#### [What this task involves]
Lay out the data below as a numbered list, one line per entry, and leave out any blank lines.

#### [Provided information]
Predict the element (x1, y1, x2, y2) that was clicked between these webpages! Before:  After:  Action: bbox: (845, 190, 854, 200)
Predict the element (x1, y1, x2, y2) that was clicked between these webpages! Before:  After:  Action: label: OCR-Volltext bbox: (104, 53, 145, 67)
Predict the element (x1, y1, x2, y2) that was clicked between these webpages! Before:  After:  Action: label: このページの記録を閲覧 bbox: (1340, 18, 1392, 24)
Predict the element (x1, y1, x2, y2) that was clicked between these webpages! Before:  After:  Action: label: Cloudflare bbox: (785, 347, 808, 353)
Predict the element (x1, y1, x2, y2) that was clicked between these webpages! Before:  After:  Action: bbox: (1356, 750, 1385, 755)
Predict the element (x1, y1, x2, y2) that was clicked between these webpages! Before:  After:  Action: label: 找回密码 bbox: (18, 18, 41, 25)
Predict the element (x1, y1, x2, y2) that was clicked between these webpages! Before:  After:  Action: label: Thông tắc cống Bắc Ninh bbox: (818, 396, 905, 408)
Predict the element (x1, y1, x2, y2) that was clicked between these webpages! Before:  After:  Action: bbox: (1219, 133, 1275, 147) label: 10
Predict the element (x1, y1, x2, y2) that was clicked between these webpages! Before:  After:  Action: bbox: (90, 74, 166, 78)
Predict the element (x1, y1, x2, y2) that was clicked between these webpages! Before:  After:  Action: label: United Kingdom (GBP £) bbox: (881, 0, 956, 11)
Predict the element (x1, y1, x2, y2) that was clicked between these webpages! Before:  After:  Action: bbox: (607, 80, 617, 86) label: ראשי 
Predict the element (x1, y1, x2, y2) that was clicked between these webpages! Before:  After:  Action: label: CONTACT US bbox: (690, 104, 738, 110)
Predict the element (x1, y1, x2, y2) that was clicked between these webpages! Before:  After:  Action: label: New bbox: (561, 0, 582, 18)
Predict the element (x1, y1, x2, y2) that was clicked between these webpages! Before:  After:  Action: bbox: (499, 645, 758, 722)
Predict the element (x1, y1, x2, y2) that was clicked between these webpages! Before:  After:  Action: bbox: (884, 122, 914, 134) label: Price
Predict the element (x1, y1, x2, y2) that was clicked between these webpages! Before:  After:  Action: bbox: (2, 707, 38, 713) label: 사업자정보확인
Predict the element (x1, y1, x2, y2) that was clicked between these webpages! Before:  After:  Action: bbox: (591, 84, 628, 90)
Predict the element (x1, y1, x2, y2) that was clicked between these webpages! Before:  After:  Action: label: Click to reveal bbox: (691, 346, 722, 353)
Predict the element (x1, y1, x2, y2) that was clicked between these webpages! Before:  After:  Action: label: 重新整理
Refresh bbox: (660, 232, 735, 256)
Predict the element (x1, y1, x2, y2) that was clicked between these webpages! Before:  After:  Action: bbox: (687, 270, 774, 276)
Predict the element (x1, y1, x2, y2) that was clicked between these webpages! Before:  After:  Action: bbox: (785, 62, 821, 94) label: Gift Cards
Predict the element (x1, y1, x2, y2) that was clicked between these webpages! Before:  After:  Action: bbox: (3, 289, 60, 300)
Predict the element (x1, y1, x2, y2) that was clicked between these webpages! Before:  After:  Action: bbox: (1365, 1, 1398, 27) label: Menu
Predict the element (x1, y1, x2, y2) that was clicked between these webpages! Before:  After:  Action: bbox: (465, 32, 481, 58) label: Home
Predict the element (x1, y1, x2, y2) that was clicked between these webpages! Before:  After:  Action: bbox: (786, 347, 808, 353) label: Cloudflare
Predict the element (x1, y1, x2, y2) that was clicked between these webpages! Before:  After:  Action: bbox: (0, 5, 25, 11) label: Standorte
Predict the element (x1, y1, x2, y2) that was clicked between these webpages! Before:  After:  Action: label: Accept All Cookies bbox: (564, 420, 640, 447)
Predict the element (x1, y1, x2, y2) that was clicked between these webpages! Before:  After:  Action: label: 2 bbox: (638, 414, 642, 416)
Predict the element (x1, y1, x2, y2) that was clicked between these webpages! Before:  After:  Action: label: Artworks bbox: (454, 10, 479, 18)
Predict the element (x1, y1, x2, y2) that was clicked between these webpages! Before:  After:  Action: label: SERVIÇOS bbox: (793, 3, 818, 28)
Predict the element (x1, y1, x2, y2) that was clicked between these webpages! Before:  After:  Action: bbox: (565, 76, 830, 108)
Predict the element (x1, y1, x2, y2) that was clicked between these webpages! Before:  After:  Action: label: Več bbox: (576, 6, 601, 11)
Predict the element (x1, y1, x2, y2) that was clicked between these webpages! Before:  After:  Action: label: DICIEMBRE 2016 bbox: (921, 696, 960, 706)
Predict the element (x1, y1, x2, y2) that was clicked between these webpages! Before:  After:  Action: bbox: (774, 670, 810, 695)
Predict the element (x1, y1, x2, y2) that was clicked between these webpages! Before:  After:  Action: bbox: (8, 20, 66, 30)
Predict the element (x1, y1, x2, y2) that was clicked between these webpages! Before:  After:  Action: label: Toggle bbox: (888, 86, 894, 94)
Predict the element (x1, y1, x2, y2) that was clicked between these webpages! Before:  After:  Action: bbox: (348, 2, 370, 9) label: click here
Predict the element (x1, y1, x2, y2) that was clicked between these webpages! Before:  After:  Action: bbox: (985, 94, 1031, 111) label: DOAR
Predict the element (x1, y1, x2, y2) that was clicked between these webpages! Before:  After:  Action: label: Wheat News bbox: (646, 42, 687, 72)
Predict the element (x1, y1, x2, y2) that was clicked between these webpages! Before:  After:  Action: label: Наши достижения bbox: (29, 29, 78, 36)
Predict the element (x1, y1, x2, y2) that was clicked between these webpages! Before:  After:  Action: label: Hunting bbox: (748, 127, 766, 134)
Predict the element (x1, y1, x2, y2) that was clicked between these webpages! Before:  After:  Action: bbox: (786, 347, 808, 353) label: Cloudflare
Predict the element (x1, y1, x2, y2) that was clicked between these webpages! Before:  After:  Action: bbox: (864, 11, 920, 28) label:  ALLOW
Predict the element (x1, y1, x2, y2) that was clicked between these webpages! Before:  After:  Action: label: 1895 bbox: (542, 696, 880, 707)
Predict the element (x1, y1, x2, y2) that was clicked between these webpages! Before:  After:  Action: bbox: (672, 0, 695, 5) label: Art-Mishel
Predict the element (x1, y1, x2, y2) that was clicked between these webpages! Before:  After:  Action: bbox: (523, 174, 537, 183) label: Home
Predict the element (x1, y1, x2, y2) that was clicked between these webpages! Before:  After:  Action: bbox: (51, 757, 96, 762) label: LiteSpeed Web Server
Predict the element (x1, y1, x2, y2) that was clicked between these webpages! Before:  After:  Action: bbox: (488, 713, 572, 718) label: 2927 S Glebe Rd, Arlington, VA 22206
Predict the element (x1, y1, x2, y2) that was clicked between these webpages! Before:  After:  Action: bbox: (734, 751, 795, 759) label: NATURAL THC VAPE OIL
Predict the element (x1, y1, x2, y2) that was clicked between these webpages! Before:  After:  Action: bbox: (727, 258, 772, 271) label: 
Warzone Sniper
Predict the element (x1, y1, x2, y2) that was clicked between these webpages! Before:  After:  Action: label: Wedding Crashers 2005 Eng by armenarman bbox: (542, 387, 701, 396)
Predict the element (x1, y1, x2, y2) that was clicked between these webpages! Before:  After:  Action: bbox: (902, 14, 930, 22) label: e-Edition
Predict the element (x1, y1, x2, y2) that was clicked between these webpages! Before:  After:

#### [Correct response]
1. Predict the element (x1, y1, x2, y2) that was clicked between these webpages! Before:  After:  Action: bbox: (845, 190, 854, 200)
2. Predict the element (x1, y1, x2, y2) that was clicked between these webpages! Before:  After:  Action: label: OCR-Volltext bbox: (104, 53, 145, 67)
3. Predict the element (x1, y1, x2, y2) that was clicked between these webpages! Before:  After:  Action: label: このページの記録を閲覧 bbox: (1340, 18, 1392, 24)
4. Predict the element (x1, y1, x2, y2) that was clicked between these webpages! Before:  After:  Action: label: Cloudflare bbox: (785, 347, 808, 353)
5. Predict the element (x1, y1, x2, y2) that was clicked between these webpages! Before:  After:  Action: bbox: (1356, 750, 1385, 755)
6. Predict the element (x1, y1, x2, y2) that was clicked between these webpages! Before:  After:  Action: label: 找回密码 bbox: (18, 18, 41, 25)
7. Predict the element (x1, y1, x2, y2) that was clicked between these webpages! Before:  After:  Action: label: Thông tắc cống Bắc Ninh bbox: (818, 396, 905, 408)
8. Predict the element (x1, y1, x2, y2) that was clicked between these webpages! Before:  After:  Action: bbox: (1219, 133, 1275, 147) label: 10
9. Predict the element (x1, y1, x2, y2) that was clicked between these webpages! Before:  After:  Action: bbox: (90, 74, 166, 78)
10. Predict the element (x1, y1, x2, y2) that was clicked between these webpages! Before:  After:  Action: label: United Kingdom (GBP £) bbox: (881, 0, 956, 11)
11. Predict the element (x1, y1, x2, y2) that was clicked between these webpages! Before:  After:  Action: bbox: (607, 80, 617, 86) label: ראשי 
12. Predict the element (x1, y1, x2, y2) that was clicked between these webpages! Before:  After:  Action: label: CONTACT US bbox: (690, 104, 738, 110)
13. Predict the element (x1, y1, x2, y2) that was clicked between these webpages! Before:  After:  Action: label: New bbox: (561, 0, 582, 18)
14. Predict the element (x1, y1, x2, y2) that was clicked between these webpages! Before:  After:  Action: bbox: (499, 645, 758, 722)
15. Predict the element (x1, y1, x2, y2) that was clicked between these webpages! Before:  After:  Action: bbox: (884, 122, 914, 134) label: Price
16. Predict the element (x1, y1, x2, y2) that was clicked between these webpages! Before:  After:  Action: bbox: (2, 707, 38, 713) label: 사업자정보확인
17. Predict the element (x1, y1, x2, y2) that was clicked between these webpages! Before:  After:  Action: bbox: (591, 84, 628, 90)
18. Predict the element (x1, y1, x2, y2) that was clicked between these webpages! Before:  After:  Action: label: Click to reveal bbox: (691, 346, 722, 353)
19. Predict the element (x1, y1, x2, y2) that was clicked between these webpages! Before:  After:  Action: label: 重新整理
20. Refresh bbox: (660, 232, 735, 256)
21. Predict the element (x1, y1, x2, y2) that was clicked between these webpages! Before:  After:  Action: bbox: (687, 270, 774, 276)
22. Predict the element (x1, y1, x2, y2) that was clicked between these webpages! Before:  After:  Action: bbox: (785, 62, 821, 94) label: Gift Cards
23. Predict the element (x1, y1, x2, y2) that was clicked between these webpages! Before:  After:  Action: bbox: (3, 289, 60, 300)
24. Predict the element (x1, y1, x2, y2) that was clicked between these webpages! Before:  After:  Action: bbox: (1365, 1, 1398, 27) label: Menu
25. Predict the element (x1, y1, x2, y2) that was clicked between these webpages! Before:  After:  Action: bbox: (465, 32, 481, 58) label: Home
26. Predict the element (x1, y1, x2, y2) that was clicked between these webpages! Before:  After:  Action: bbox: (786, 347, 808, 353) label: Cloudflare
27. Predict the element (x1, y1, x2, y2) that was clicked between these webpages! Before:  After:  Action: bbox: (0, 5, 25, 11) label: Standorte
28. Predict the element (x1, y1, x2, y2) that was clicked between these webpages! Before:  After:  Action: label: Accept All Cookies bbox: (564, 420, 640, 447)
29. Predict the element (x1, y1, x2, y2) that was clicked between these webpages! Before:  After:  Action: label: 2 bbox: (638, 414, 642, 416)
30. Predict the element (x1, y1, x2, y2) that was clicked between these webpages! Before:  After:  Action: label: Artworks bbox: (454, 10, 479, 18)
31. Predict the element (x1, y1, x2, y2) that was clicked between these webpages! Before:  After:  Action: label: SERVIÇOS bbox: (793, 3, 818, 28)
32. Predict the element (x1, y1, x2, y2) that was clicked between these webpages! Before:  After:  Action: bbox: (565, 76, 830, 108)
33. Predict the element (x1, y1, x2, y2) that was clicked between these webpages! Before:  After:  Action: label: Več bbox: (576, 6, 601, 11)
34. Predict the element (x1, y1, x2, y2) that was clicked between these webpages! Before:  After:  Action: label: DICIEMBRE 2016 bbox: (921, 696, 960, 706)
35. Predict the element (x1, y1, x2, y2) that was clicked between these webpages! Before:  After:  Action: bbox: (774, 670, 810, 695)
36. Predict the element (x1, y1, x2, y2) that was clicked between these webpages! Before:  After:  Action: bbox: (8, 20, 66, 30)
37. Predict the element (x1, y1, x2, y2) that was clicked between these webpages! Before:  After:  Action: label: Toggle bbox: (888, 86, 894, 94)
38. Predict the element (x1, y1, x2, y2) that was clicked between these webpages! Before:  After:  Action: bbox: (348, 2, 370, 9) label: click here
39. Predict the element (x1, y1, x2, y2) that was clicked between these webpages! Before:  After:  Action: bbox: (985, 94, 1031, 111) label: DOAR
40. Predict the element (x1, y1, x2, y2) that was clicked between these webpages! Before:  After:  Action: label: Wheat News bbox: (646, 42, 687, 72)
41. Predict the element (x1, y1, x2, y2) that was clicked between these webpages! Before:  After:  Action: label: Наши достижения bbox: (29, 29, 78, 36)
42. Predict the element (x1, y1, x2, y2) that was clicked between these webpages! Before:  After:  Action: label: Hunting bbox: (748, 127, 766, 134)
43. Predict the element (x1, y1, x2, y2) that was clicked between these webpages! Before:  After:  Action: bbox: (786, 347, 808, 353) label: Cloudflare
44. Predict the element (x1, y1, x2, y2) that was clicked between these webpages! Before:  After:  Action: bbox: (864, 11, 920, 28) label:  ALLOW
45. Predict the element (x1, y1, x2, y2) that was clicked between these webpages! Before:  After:  Action: label: 1895 bbox: (542, 696, 880, 707)
46. Predict the element (x1, y1, x2, y2) that was clicked between these webpages! Before:  After:  Action: bbox: (672, 0, 695, 5) label: Art-Mishel
47. Predict the element (x1, y1, x2, y2) that was clicked between these webpages! Before:  After:  Action: bbox: (523, 174, 537, 183) label: Home
48. Predict the element (x1, y1, x2, y2) that was clicked between these webpages! Before:  After:  Action: bbox: (51, 757, 96, 762) label: LiteSpeed Web Server
49. Predict the element (x1, y1, x2, y2) that was clicked between these webpages! Before:  After:  Action: bbox: (488, 713, 572, 718) label: 2927 S Glebe Rd, Arlington, VA 22206
50. Predict the element (x1, y1, x2, y2) that was clicked between these webpages! Before:  After:  Action: bbox: (734, 751, 795, 759) label: NATURAL THC VAPE OIL
51. Predict the element (x1, y1, x2, y2) that was clicked between these webpages! Before:  After:  Action: bbox: (727, 258, 772, 271) label: 
52. Warzone Sniper
53. Predict the element (x1, y1, x2, y2) that was clicked between these webpages! Before:  After:  Action: label: Wedding Crashers 2005 Eng by armenarman bbox: (542, 387, 701, 396)
54. Predict the element (x1, y1, x2, y2) that was clicked between these webpages! Before:  After:  Action: bbox: (902, 14, 930, 22) label: e-Edition
55. Predict the element (x1, y1, x2, y2) that was clicked between these webpages! Before:  After:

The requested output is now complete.